What is being asked: Copy out the records again with "paper clip" substituted for every "paperclip", and leave everything else the same.

+++ Source data +++

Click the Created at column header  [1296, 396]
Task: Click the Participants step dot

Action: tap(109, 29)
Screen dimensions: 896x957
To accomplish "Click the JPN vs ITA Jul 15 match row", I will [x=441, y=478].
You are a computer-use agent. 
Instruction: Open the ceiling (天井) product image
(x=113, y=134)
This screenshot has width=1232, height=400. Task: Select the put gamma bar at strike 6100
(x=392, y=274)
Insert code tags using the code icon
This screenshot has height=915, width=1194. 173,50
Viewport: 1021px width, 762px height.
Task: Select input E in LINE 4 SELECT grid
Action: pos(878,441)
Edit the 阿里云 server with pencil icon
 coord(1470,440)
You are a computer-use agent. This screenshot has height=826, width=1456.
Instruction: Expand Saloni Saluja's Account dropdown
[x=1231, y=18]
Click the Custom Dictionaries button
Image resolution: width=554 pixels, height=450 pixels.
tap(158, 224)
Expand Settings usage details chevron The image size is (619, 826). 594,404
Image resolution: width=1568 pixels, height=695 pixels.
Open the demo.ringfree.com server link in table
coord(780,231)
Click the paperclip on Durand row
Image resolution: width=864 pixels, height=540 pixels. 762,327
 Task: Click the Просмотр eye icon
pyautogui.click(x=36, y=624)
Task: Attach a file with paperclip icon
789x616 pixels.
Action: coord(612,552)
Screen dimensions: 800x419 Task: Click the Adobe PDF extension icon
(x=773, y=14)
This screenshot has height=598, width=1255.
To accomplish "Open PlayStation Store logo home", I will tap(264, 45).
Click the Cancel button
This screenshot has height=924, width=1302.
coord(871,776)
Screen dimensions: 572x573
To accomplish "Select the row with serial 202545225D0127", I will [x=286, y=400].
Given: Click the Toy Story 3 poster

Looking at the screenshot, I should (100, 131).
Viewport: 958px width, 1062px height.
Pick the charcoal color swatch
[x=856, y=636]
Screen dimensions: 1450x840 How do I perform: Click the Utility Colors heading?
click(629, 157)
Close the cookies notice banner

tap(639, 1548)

+++

Task answer:
Click the Created at column header  [1296, 396]
Task: Click the Participants step dot

Action: tap(109, 29)
Screen dimensions: 896x957
To accomplish "Click the JPN vs ITA Jul 15 match row", I will [x=441, y=478].
You are a computer-use agent. 
Instruction: Open the ceiling (天井) product image
(x=113, y=134)
This screenshot has width=1232, height=400. Task: Select the put gamma bar at strike 6100
(x=392, y=274)
Insert code tags using the code icon
This screenshot has height=915, width=1194. 173,50
Viewport: 1021px width, 762px height.
Task: Select input E in LINE 4 SELECT grid
Action: pos(878,441)
Edit the 阿里云 server with pencil icon
 coord(1470,440)
You are a computer-use agent. This screenshot has height=826, width=1456.
Instruction: Expand Saloni Saluja's Account dropdown
[x=1231, y=18]
Click the Custom Dictionaries button
Image resolution: width=554 pixels, height=450 pixels.
tap(158, 224)
Expand Settings usage details chevron The image size is (619, 826). 594,404
Image resolution: width=1568 pixels, height=695 pixels.
Open the demo.ringfree.com server link in table
coord(780,231)
Click the paper clip on Durand row
Image resolution: width=864 pixels, height=540 pixels. 762,327
 Task: Click the Просмотр eye icon
pyautogui.click(x=36, y=624)
Task: Attach a file with paper clip icon
789x616 pixels.
Action: coord(612,552)
Screen dimensions: 800x419 Task: Click the Adobe PDF extension icon
(x=773, y=14)
This screenshot has height=598, width=1255.
To accomplish "Open PlayStation Store logo home", I will tap(264, 45).
Click the Cancel button
This screenshot has height=924, width=1302.
coord(871,776)
Screen dimensions: 572x573
To accomplish "Select the row with serial 202545225D0127", I will [x=286, y=400].
Given: Click the Toy Story 3 poster

Looking at the screenshot, I should (100, 131).
Viewport: 958px width, 1062px height.
Pick the charcoal color swatch
[x=856, y=636]
Screen dimensions: 1450x840 How do I perform: Click the Utility Colors heading?
click(629, 157)
Close the cookies notice banner

tap(639, 1548)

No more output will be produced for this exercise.